---------- DATA PROVIDED

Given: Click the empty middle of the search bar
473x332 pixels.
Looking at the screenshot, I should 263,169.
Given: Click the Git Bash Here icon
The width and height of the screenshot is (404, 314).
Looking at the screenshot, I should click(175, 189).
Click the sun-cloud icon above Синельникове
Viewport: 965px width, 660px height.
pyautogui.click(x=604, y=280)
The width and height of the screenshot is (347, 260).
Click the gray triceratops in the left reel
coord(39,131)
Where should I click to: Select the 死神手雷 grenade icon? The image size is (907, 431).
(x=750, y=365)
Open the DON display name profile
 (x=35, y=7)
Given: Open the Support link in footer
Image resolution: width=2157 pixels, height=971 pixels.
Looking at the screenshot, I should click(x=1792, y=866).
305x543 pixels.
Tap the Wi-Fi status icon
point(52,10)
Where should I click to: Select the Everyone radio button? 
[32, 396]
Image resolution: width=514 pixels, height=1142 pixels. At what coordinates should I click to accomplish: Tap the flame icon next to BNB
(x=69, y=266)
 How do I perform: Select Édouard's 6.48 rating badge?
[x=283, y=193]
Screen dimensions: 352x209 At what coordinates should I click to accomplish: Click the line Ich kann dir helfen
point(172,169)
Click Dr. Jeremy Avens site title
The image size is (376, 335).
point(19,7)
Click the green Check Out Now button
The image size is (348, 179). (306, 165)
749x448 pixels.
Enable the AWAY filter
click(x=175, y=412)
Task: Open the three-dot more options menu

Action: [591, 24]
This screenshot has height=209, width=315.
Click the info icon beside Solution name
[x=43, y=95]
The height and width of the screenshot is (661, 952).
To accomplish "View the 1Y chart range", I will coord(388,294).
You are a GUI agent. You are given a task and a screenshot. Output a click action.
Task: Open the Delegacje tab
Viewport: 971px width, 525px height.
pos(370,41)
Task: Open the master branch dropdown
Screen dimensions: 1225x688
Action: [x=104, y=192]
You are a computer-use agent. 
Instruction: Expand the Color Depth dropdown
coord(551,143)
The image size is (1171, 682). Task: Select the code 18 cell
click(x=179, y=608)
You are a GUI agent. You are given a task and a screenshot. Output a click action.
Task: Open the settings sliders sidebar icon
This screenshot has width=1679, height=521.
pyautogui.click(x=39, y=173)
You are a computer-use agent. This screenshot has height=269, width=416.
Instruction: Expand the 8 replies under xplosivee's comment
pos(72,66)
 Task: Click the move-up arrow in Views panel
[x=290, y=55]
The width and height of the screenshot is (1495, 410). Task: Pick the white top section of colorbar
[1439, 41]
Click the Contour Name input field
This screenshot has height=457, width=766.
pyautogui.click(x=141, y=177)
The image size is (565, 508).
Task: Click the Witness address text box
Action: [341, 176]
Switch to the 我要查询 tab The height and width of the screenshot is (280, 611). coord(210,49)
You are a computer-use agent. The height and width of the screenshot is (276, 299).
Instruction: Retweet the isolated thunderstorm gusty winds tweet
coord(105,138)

--------------------

GIVEN REQUEST
Reproduce the records from their first line through the line containing "point(172,169)", with both ends included.

RESPONSE TO THIS EXERCISE
Given: Click the empty middle of the search bar
473x332 pixels.
Looking at the screenshot, I should 263,169.
Given: Click the Git Bash Here icon
The width and height of the screenshot is (404, 314).
Looking at the screenshot, I should click(175, 189).
Click the sun-cloud icon above Синельникове
Viewport: 965px width, 660px height.
pyautogui.click(x=604, y=280)
The width and height of the screenshot is (347, 260).
Click the gray triceratops in the left reel
coord(39,131)
Where should I click to: Select the 死神手雷 grenade icon? The image size is (907, 431).
(x=750, y=365)
Open the DON display name profile
 (x=35, y=7)
Given: Open the Support link in footer
Image resolution: width=2157 pixels, height=971 pixels.
Looking at the screenshot, I should click(x=1792, y=866).
305x543 pixels.
Tap the Wi-Fi status icon
point(52,10)
Where should I click to: Select the Everyone radio button? 
[32, 396]
Image resolution: width=514 pixels, height=1142 pixels. At what coordinates should I click to accomplish: Tap the flame icon next to BNB
(x=69, y=266)
 How do I perform: Select Édouard's 6.48 rating badge?
[x=283, y=193]
Screen dimensions: 352x209 At what coordinates should I click to accomplish: Click the line Ich kann dir helfen
point(172,169)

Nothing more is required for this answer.